Photothermal Anti-icing Coatings Composed of Spherical Multiwalled Carbon Nanotube Modified Particles: Synergistic High-Efficiency Deicing and Superior Thermal Conductivity

The accumulation of ice on exposed surfaces in freezing conditions creates substantial operational difficulties for critical infrastructure across aviation, energy networks, and transportation systems, elevating risks of dangerous situations. This study focuses on the development of a photothermal superhydrophobic anti-icing coating with enhanced thermal conductivity, low cost, and simple fabrication.
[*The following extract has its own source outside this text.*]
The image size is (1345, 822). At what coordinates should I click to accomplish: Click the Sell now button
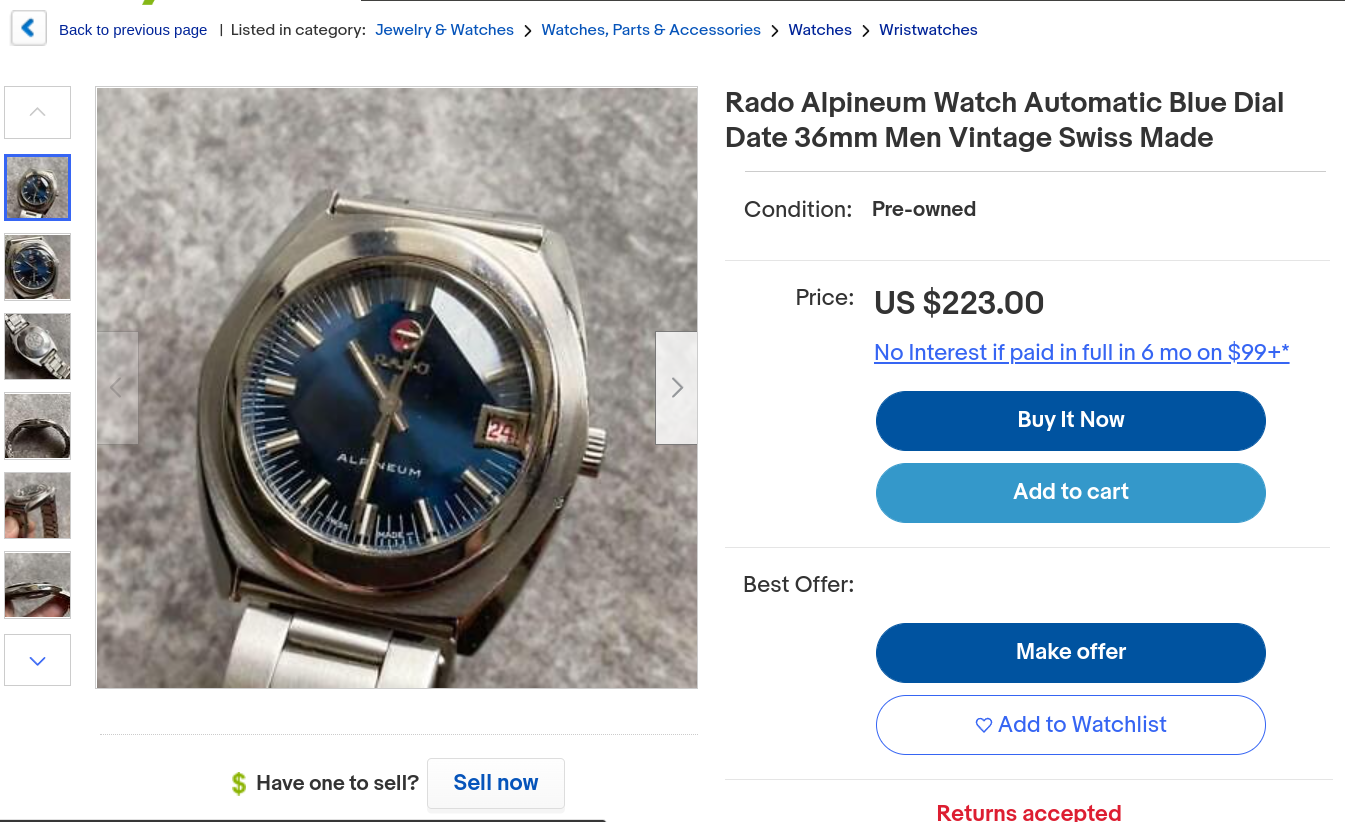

The coating combines passive anti-icing properties with active deicing capabilities, utilizing carboxylated MWCNTs modified with 1H,1H,2H,2H-perfluorodecyltrimethoxysilane (FDTS) to form micron particles (CMPs). These CMPs, along with hydrophobic silica nanoparticles (Silica NPs), create a micronano hierarchical structure that traps air, stabilizing the Cassie–Baxter contact mode and improving hydrophobicity. Silica NPs/CMPs 1–2 coating exhibits a water contact angle (WCA) of 158° and a low roll-off angle (RA) of 4.1°, significantly delaying droplet freezing time from 96 s on bare aluminum to 634 s and reducing ice adhesion strength to 38.5 kPa at −15 °C. Under simulated solar irradiation, the coating demonstrates excellent photothermal performance, with a temperature rise from 25 to 75 °C in 240 s, and can melt ice within 23 s. The normal thermal conductivity reaches 1.92 W/(m·K), enhancing heat transfer efficiency. With its low cost and high performance, this coating shows great potential for anti-icing applications in large-scale infrastructure, such as power and railway transmission lines.